Isn’t it amazing that in a sector — information, media, communication — which has been defined by change over the past 17 years, the debate on Public Service Broadcasting (PSB) has evolved so little? And indeed, the institution itse
lf has evolved so little? In the 10 years since Prasar Bharati came into existence in 1997, none of the basics has been resolved: how we will ensure its financial viability, whether its employees should be government servants or not, how will we safeguard its autonomy regardless of its financing, what sort of programmes should its viewers see.
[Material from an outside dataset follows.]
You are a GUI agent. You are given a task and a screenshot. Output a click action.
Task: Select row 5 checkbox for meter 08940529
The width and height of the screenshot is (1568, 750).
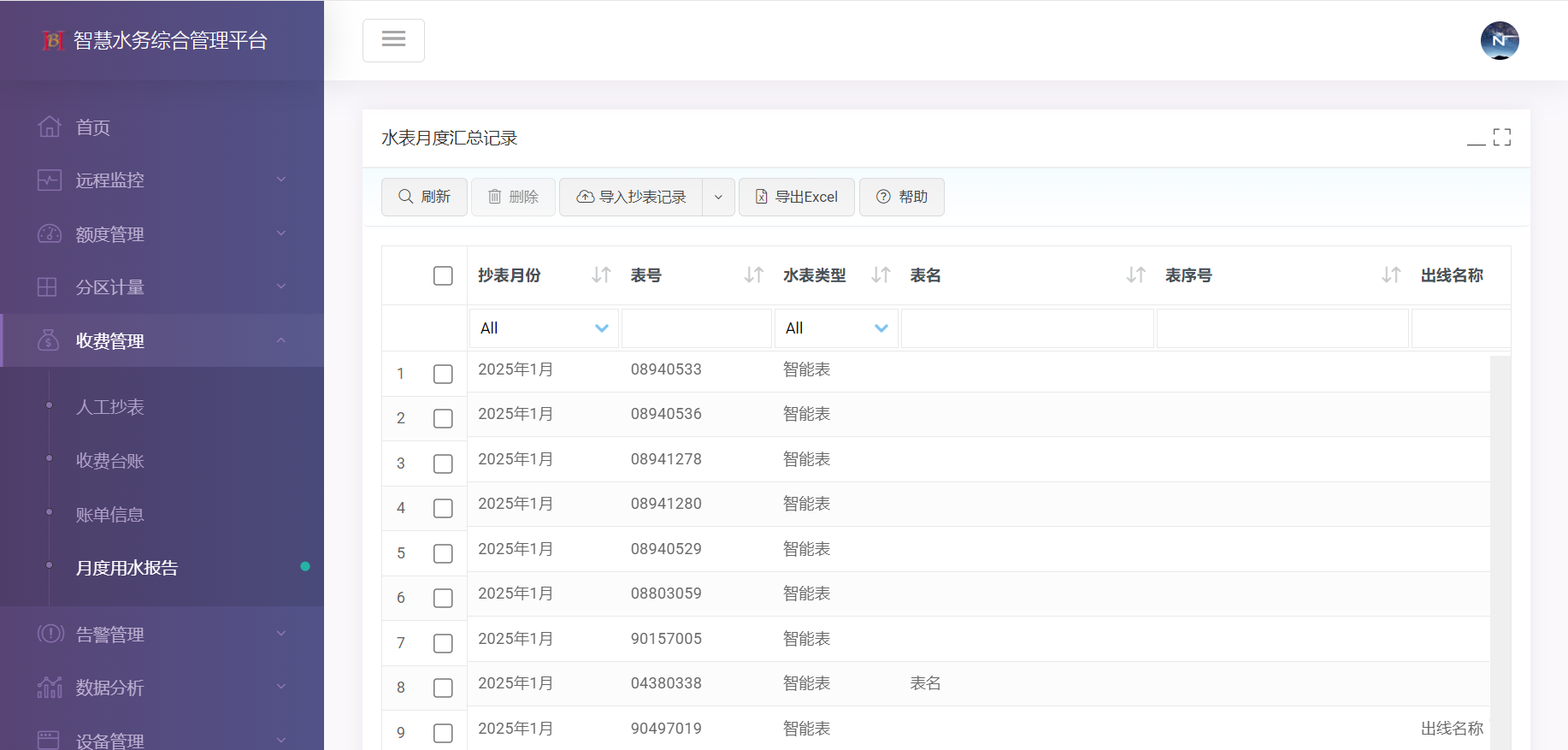click(443, 553)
Over the past couple of weeks the idea of a tax on television sets to finance Prasar Bharati has been floated again, and then was vigorously disowned a few days ago by Priyaranjan Das Munshi, after it stirred up some debate. A little before that the government let it be known that the time has come to take a final decision on what to do with Prasar Bharati staff, should they belong to the government or become employees of the corporation? It is a decision that has only been pending for 10 years.
Changing focus
With Prasar Bharati remaining an unresolved mess rather than developing institutional strengths, it is hardly surprising that nobody has had the time to raise their sights and consider the future. The debate in the media world has moved on from discussing public service broadcasting to debating the evolution of PSP, or Public Service Purpose, and public service content ( http://www.openmedianetwork.org.uk/anewapproach/default.htm). When societies have a mix of commercial, public service and community broadcasting catering to them, when media is rapidly moving beyond conventional TV to Internet-based interactivity and personal publishing, to enshrine one clunky public service broadcaster as the answer to the future is both unimaginative and short-sighted. Public service content will come from many sources including community radio which the government has recently permitted, but which seems to excite the ministerial imagination not at all.
And public service broadcasters too can be multifarious — when we bang on about the BBC, we forget that the United Kingdom has plurality in its public service broadcasting tradition, which only serves to strengthen the idea. There is the BBC, Channel Four and ITV and all of them have different patterns of financing.
Historically, PSB had an objective — to inform, educate, entertain, etc. In an unequal society such as ours, which has the information rich and information poor, these objectives remain relevant. A more eloquent definition of PSB’s objective came from long time BBC broadcaster Sir Huw Wheldon who defined the purpose of public service broadcasting as being “to make the good popular and the popular good”. By this definition, what Doordarshan churns out fails spectacularly. Its virtuous programming has remained fossilised in style and concept since the early 1980s, its prime time entertainment, aiming to be popular, is simply a poor man’s Star Plus or Sony, take your pick.
Will simply transferring the staff from government employee status to bona fide corporation employees do the trick? Does the sensibility that will create quality broadcasting exist in government today when broadcasters who were worth hiring from the public broadcaster have been hired by others? Unlikely. Just as it takes a complete change of management culture for an airport like Delhi or Cochin to look and smell different, it is going to take people with a different mindset to re-imagine the possibilities of public service broadcasting.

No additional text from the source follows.